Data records
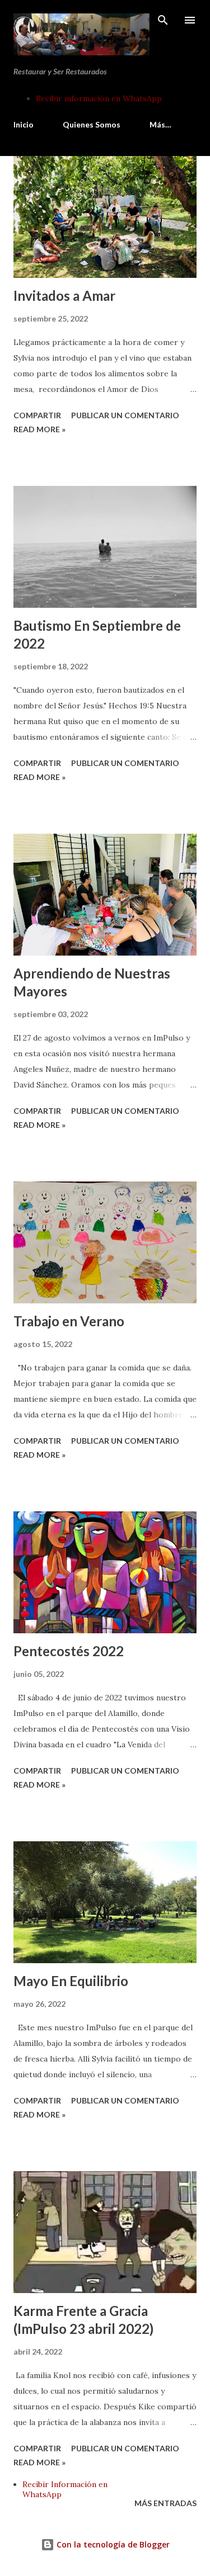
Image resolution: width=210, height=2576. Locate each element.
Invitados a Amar (64, 295)
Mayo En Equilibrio (70, 1981)
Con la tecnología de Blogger (112, 2544)
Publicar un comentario (125, 415)
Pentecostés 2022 (68, 1651)
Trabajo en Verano (68, 1321)
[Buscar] (163, 20)
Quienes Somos (91, 124)
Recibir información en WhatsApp (99, 98)
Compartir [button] (37, 415)
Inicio (23, 124)
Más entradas (165, 2503)
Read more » (39, 429)
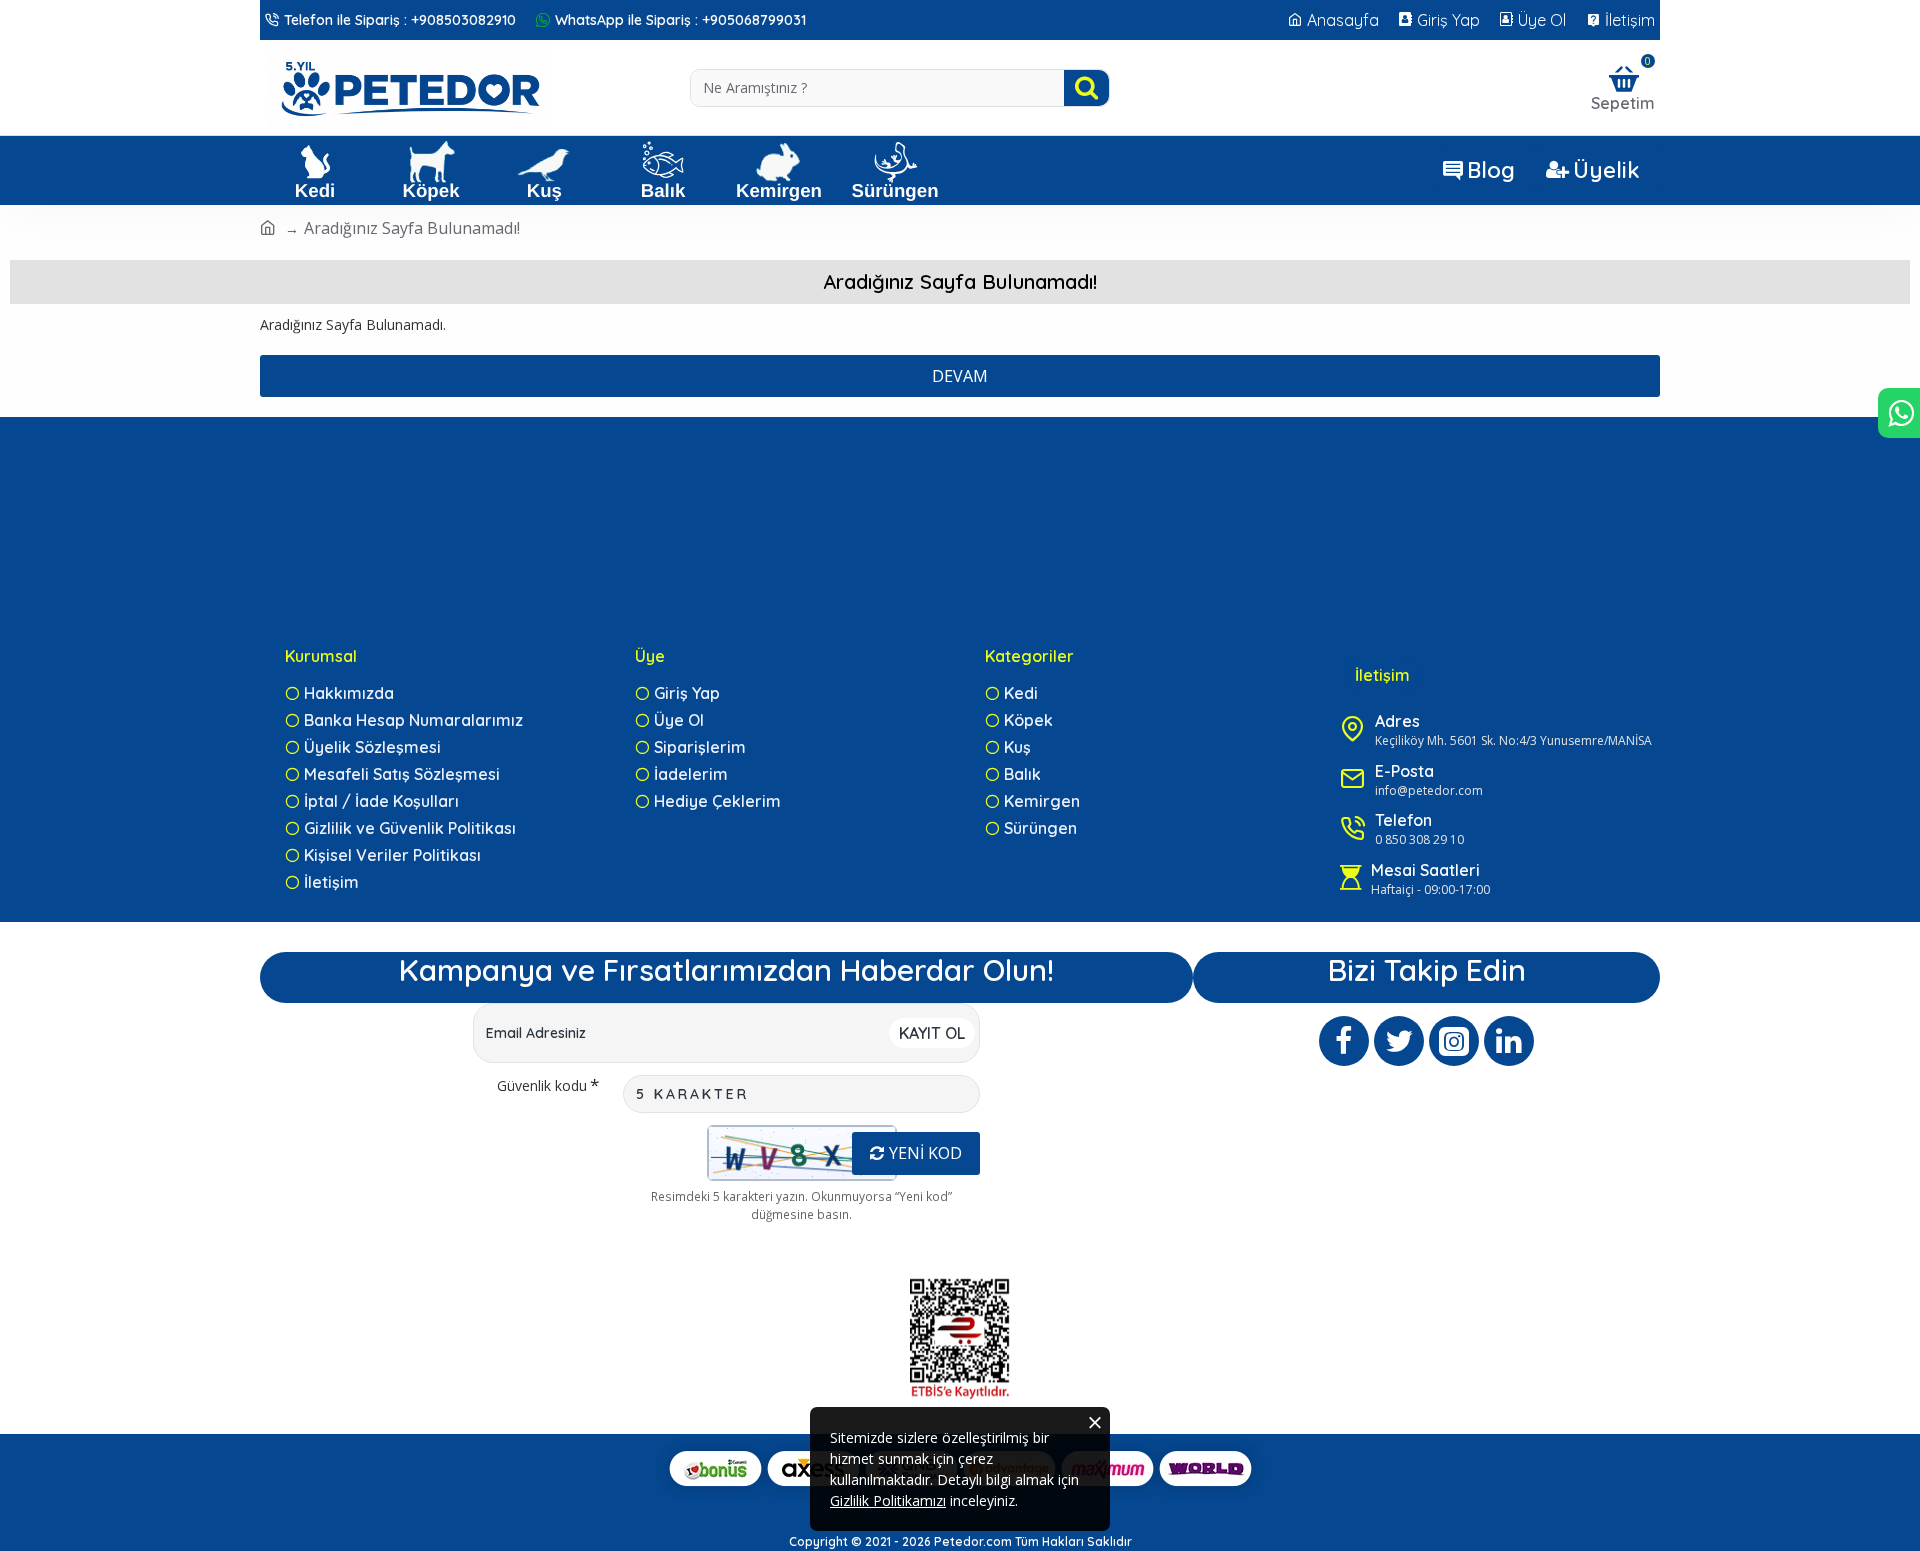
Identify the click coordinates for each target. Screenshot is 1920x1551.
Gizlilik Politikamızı (888, 1500)
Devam (960, 376)
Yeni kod (925, 1153)
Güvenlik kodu (542, 1085)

* The problem: Using the records above, copy every line that has the word "each" in it.

* Result of the exercise:
Image resolution: width=210, height=2576. Locate each element.
Identify the click coordinates for each target. Screenshot is 1920x1551.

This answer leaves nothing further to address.